The Stack
This is the exact production setup. Not a reference config. Not a demo. This is what runs. The model all agents talk to, the benchmark that beats everything else on this hardware, the thing that has been running since April 27th without manual intervention.
Hardware
Total cost: around $2,000. That's including the case, both GPUs, the CPU, and memory. Not a workstation. Not a server.
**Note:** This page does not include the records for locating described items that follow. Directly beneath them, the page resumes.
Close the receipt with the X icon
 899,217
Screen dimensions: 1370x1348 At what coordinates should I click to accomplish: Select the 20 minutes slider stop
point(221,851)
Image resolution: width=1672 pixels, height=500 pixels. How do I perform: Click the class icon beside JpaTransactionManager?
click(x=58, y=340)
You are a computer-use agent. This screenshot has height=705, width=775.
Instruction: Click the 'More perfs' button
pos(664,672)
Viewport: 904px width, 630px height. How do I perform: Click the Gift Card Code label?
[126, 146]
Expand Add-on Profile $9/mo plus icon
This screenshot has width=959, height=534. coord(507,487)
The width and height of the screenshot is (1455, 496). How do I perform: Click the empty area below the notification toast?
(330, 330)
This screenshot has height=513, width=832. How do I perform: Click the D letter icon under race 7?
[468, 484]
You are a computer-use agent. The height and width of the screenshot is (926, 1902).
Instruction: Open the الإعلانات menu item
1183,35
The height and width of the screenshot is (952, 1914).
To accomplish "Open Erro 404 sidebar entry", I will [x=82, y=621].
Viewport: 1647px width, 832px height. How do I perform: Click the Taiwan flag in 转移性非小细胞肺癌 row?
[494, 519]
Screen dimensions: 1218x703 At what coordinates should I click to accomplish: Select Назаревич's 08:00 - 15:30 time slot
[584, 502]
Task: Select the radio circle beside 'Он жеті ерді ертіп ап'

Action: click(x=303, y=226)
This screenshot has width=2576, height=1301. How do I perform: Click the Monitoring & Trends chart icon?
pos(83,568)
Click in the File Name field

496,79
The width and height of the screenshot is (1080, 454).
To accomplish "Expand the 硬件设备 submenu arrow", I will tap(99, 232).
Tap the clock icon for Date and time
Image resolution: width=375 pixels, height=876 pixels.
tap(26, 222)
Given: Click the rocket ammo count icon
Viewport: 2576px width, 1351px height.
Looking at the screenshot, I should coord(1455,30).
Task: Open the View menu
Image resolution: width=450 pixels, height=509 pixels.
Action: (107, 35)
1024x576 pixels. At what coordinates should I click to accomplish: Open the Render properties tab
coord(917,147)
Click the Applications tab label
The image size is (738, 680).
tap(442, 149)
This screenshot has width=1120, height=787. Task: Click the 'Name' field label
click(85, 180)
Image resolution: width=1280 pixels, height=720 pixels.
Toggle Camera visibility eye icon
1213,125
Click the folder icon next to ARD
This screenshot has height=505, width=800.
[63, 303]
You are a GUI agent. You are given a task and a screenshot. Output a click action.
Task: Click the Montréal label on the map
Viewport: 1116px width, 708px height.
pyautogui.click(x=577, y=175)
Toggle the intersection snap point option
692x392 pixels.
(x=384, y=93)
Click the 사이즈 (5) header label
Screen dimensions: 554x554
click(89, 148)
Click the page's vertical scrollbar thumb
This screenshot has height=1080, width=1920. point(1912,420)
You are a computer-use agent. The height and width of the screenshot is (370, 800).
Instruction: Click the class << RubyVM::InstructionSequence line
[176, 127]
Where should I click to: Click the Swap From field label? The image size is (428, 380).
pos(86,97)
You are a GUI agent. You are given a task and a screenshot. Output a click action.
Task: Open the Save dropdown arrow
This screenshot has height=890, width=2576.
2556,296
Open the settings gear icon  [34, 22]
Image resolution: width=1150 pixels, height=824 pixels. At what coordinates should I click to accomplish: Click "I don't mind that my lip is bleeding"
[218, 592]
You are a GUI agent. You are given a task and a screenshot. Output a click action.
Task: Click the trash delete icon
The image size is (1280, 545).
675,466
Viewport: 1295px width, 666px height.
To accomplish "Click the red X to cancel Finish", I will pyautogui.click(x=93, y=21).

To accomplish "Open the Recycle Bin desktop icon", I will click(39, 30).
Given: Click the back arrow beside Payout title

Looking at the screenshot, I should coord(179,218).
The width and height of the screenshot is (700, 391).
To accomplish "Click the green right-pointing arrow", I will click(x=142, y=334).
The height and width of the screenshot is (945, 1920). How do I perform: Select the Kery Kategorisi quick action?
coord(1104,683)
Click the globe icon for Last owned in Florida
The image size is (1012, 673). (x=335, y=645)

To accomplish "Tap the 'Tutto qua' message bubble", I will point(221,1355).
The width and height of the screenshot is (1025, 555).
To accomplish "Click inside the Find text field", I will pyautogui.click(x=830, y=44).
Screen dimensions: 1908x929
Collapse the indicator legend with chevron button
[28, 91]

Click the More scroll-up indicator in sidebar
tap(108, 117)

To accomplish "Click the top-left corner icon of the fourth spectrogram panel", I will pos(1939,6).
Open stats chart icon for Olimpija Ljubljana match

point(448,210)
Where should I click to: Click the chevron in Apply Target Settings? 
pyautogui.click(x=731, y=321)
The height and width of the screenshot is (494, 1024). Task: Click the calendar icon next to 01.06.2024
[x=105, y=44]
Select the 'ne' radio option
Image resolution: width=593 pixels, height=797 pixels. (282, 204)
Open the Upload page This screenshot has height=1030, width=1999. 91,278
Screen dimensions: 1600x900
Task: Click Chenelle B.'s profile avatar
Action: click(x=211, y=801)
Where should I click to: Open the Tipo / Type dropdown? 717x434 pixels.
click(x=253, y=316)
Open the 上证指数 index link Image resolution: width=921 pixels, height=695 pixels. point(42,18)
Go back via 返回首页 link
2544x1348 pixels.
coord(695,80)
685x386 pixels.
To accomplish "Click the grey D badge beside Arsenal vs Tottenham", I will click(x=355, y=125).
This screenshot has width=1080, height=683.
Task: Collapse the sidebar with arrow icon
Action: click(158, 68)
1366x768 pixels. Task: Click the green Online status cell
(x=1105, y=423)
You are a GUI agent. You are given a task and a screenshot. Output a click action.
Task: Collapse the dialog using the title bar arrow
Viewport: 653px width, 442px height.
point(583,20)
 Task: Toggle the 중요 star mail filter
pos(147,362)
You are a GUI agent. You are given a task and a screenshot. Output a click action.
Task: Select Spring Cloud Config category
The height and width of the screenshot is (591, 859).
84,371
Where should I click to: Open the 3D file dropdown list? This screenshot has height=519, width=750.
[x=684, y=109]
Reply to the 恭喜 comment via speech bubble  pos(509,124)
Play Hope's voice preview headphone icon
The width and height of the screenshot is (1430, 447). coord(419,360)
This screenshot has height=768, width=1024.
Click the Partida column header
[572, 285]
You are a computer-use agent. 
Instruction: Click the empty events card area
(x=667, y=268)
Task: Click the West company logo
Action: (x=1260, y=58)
A consumer PC that happens to run inference.
Model
The model name is Genesis. Not Qwen3.6-27B. Genesis is the combination of the model, the quantization, the patches, and the flags. You can't get these numbers with just the base model. The AutoRound INT4 quant from Lorbus is the specific one that preserves the MTP projection weights. Other quantizations of the same model that drop those weights are slower — a 32B variant without MTP heads ran at 17.9 tok/s on the same hardware. Genesis runs at 83.
Software
vLLM is mandatory here. llama.cpp has no optimized CUDA kernel path for GDN/DeltaNet hybrid layers. The same model in llama.cpp ran at 22 tok/s. You can't tune around a missing kernel. The Genesis patches are monkey-patches to the TurboQuant hybrid gate plus 19 downstream fixes. Without them, the model crashes or runs at garbage speeds.
CUDA 12.8 is the version. CUDA 13.0 enables BLACKWELL_NATIVE_FP4 which is incompatible with Q4_K_M quantization as currently implemented. No benefit from upgrading, and it actively breaks things.
Proxy
Port 8010 is the single swap point. Every agent, every client, everything talks to port 8010. The proxy points to the active backend. Switching models means changing the proxy target, not reconfiguring every client. The bind address is 127.0.0.1 — a local coding agent caught the security exposure when the network topology changed from WiFi to a direct wire and changed it without being prompted.
Numbers
Steady throughput: ~83 tok/s. Peak measured: 86.83 tok/s. The MTP speculative decoding head contributes roughly 87% of the throughput lift over non-speculative. That single component is the difference between 22 and 83 tok/s. It's not a feature. It's the whole game.
Context window: 32K tokens in production. The model can go to 128K with a 0.8% speed penalty at GMU 0.90. Most workloads don't need 128K. The profile run is cleaner at 32K.
What Didn't Work
These are the alternatives that lost, on the same hardware:
AEON (Qwen3.6-27B in Nvidia's native FP4): 68.86 tok/s, 13 experiments, zero improvement. 15 tok/s below Genesis. The 122K context window is real but rarely relevant.
Gemma 4 NVFP4: 30.6GB loaded size, won't fit on 32GB total VRAM. NVFP4 only quantizes MLP layers, attention stays BF16.
Gemma 4 AWQ: 32.77 tok/s. No efficient kernel paths on Blackwell for the AWQ format.
Qwen3-32B AutoRound INT4: 17.9 tok/s. No MTP heads in the quant. One token per pass with more parameters. 4.5x slower than Genesis.
The lesson is the same as the chronicles: the model that wins isn't the biggest or the newest. It's the one where the full stack aligns.